Last fall, ever-busy Milwaukee musicians Jay Anderson and Chauntee Ross launched the inaugural Strange Fruit Music Festival. Inspired by the then-recent killings of Alton Sterling and Philando Castile, the three-day, three-venue, talent-loaded fest set out to explore “the thoughts and emotions of local musicians, regarding the current climate of racial relations both in Milwaukee and the country as a whole.” The fact that Milwaukee’s Sherman Park neighborhood exploded the Saturday night of Strange Fruit only highlighted the importance of the festival and its message.
Fast-forward a little more than a year later, and racial relations at home and across the country are even more precarious. Enter the return of Strange Fruit: Once again organized by Anderson and friends, the fest will feature a host of Milwaukee artists spread out over three days (August 30 – September 1) and three venues (Washington Park Bandshell, Gibraltar MKE, Company Brewing). Anderson intends to make the festival an annual event.
“We have Nazi riots in the middle of the country, we still have people of color being gunned down or subjected to the new Jim Crow laws, and not to mention we have a president in office who openly supports and defends these things,” says Anderson in a press release. “In this type of environment the Strange Fruit festival will exist as an annual event highlighting the conversation, the emotions, and the progression forward, through music, art, poetry, and conversation.”

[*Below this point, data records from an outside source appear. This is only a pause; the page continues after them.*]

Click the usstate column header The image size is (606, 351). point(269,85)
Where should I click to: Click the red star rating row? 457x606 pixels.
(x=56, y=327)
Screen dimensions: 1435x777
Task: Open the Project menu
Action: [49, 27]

The full lineup and press release are below:
Wednesday, August 30
The Diaspora Orchestra @ Washington Park Bandshell
Thursday, August 31 @ Gibraltar MKE
Mikey Cody Apollo
Bo & Airo
No Seat Belts
Friday, September 1 @ Company Brewing
Dasha Kelly Hamilton + Still Waters Collective
Kevin Hayden Band
David Wake Quintet
Black And Mad
Official Strange Fruit Music Festival vendors
Lilo Allen with Papyrus & Charms
Mikey Cody Apollo with House Of Renji
MILWAUKEE, WI – Now in its second year, The Strange Fruit Music Festival returns to explore the thoughts and emotions of local musicians regarding the current climate of racial relations in Milwaukee and the country as a whole. The Strange Fruit Project is a collaboration of musicians and other artists as they create live performance art to inspire change regarding race relations in Milwaukee and across the United States.
The Strange Fruit Music Festival echoes the sentiments of Leonard Bernstein in response to the murder of John F. Kennedy: “We musicians, like everyone else, are numb with sorrow at this murder, and with rage at the senselessness of the crime. But this sorrow and rage will not inflame us to seek retribution; rather they will inflame our art. Our music will never again be quite the same. This will be our reply to violence: to make music more intensely, more beautifully, more devotedly than ever before.”

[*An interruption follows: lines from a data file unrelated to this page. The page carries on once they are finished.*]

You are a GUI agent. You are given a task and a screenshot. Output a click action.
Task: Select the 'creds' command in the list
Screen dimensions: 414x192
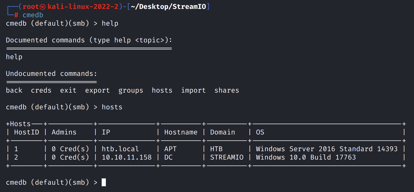point(41,90)
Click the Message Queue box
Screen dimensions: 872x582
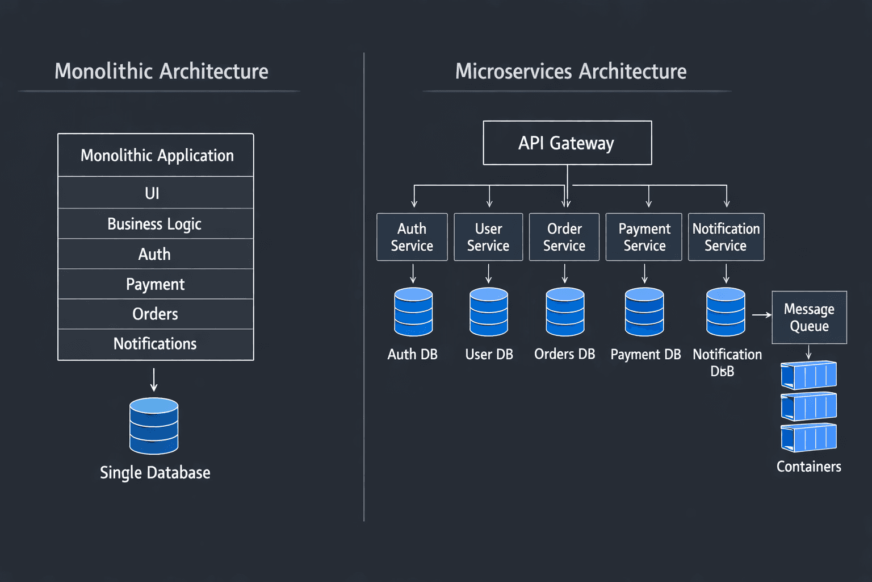pos(809,317)
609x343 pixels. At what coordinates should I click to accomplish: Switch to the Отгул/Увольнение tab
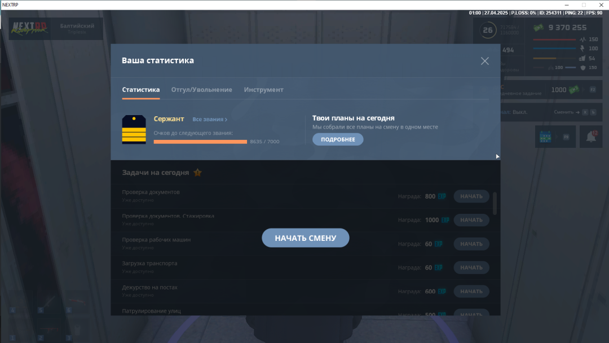[x=201, y=90]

Last year’s Strange Fruit Music Festival was created in response to the back-to-back murders of Alton Sterling and Philando Castile. Chauntee Ross, of the duo SistaStrings, invited friends to her house to discuss what they, as artists, could do to counter the rising violence against young Black men. It became an impromptu cooking and clearing experience, a communal meal where the group not only broke bread as a family unit but also joined creative forces. As musician Jay Anderson helped Chauntee’s sister and musical partner Monique Ross cook the greens, fry the chicken and bake the cornbread, they discussed the importance and responsibility of educating their own community but also neighboring communities who have limited understanding of and connection to multiple positive and creative representations of people of color.

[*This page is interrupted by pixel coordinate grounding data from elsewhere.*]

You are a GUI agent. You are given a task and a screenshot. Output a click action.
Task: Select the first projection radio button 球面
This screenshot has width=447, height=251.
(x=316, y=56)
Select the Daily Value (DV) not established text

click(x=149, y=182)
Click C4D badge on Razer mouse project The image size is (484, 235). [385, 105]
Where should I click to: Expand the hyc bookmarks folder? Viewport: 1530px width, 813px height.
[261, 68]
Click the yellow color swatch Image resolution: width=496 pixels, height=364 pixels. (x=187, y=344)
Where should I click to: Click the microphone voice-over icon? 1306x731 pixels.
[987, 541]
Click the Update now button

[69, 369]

Last Years Festival was an amazing insight into how many people in milwaukee and the rest of the musical community wanted to trust each other, learn together, and grow together. The festival creators felt it necessary to follow up the first year’s Strange Fruit simply because progress regarding the racial climate in the Nation generally and Milwaukee specifically is progressing at a glacial speed, and could be argued is actually regressing.
“We have Nazi riots in the middle of the country, we still have people of color being gunned down or subjected to the new Jim Crow laws, and not to mention we have a president in office who openly supports and defends these things. In this type of environment the strange fruit festival will exist as an annual event highlighting the conversation, the emotions, and the progression forward, through music, art, poetry, and conversation,” said Anderson, Founder of VoodooHoney Records. Working with an almost completely new roster of musicians this year We look forward to having other join us in this effort to promote the world our music deserves to live in.